The S&P 500 fell 1.2% for the week as March CPI at 3.3% pushed rate cut expectations to December and war premiums settled into prices.
CNBC and Bloomberg focused on the CPI print and Fed rate path; the war premium framing remains largely absent from mainstream analysis.
Traders on X argue the market has accepted permanent war premium — the question is no longer if but how much inflation is structural.
The week ending April 11 delivered the market's verdict on three simultaneous pressures — and the verdict was resignation. The S&P 500 fell 1.2 percent. The Nasdaq dropped 1.5 percent. The Dow shed 0.9 percent. Ten-year Treasury yields climbed to 4.58 percent, their highest level since November [1].
March CPI came in at 3.3 percent year-over-year, above the 3.1 percent consensus. Core CPI held at 3.0 percent. The number killed remaining hopes for a June rate cut. Fed funds futures now price the first cut in December 2026, with meaningful probability the Fed holds all year [1].

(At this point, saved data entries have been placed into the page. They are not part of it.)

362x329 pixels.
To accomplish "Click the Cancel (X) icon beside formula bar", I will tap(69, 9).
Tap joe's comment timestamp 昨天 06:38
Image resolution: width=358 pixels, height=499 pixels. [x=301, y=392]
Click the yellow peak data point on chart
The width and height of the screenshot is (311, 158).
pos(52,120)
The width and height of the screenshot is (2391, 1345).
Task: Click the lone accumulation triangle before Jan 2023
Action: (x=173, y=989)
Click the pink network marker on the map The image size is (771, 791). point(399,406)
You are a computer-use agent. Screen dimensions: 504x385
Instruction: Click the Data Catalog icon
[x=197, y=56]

The war premium is embedded. Brent crude closed at $97.40 after the ceasefire-driven selloff, but physical crude remains above $130. The $36 gap between futures and physical prices did not narrow this week [2]. Gas prices nationally averaged $4.16, with California above $5.89. Energy costs are flowing through to transportation, food, and services — the persistent inflation the CPI confirmed.
Gold closed at $2,410, up 3.1 percent for the week. Bitcoin fell below $70,000 Thursday before recovering to $71,200 [2].
The market's message is clear. The ceasefire did not change the economic reality. Rate relief is months away at best. And the war premium — in oil, in shipping, in insurance, in every price that touches the Strait of Hormuz — is no longer a shock. It is a cost of doing business in 2026.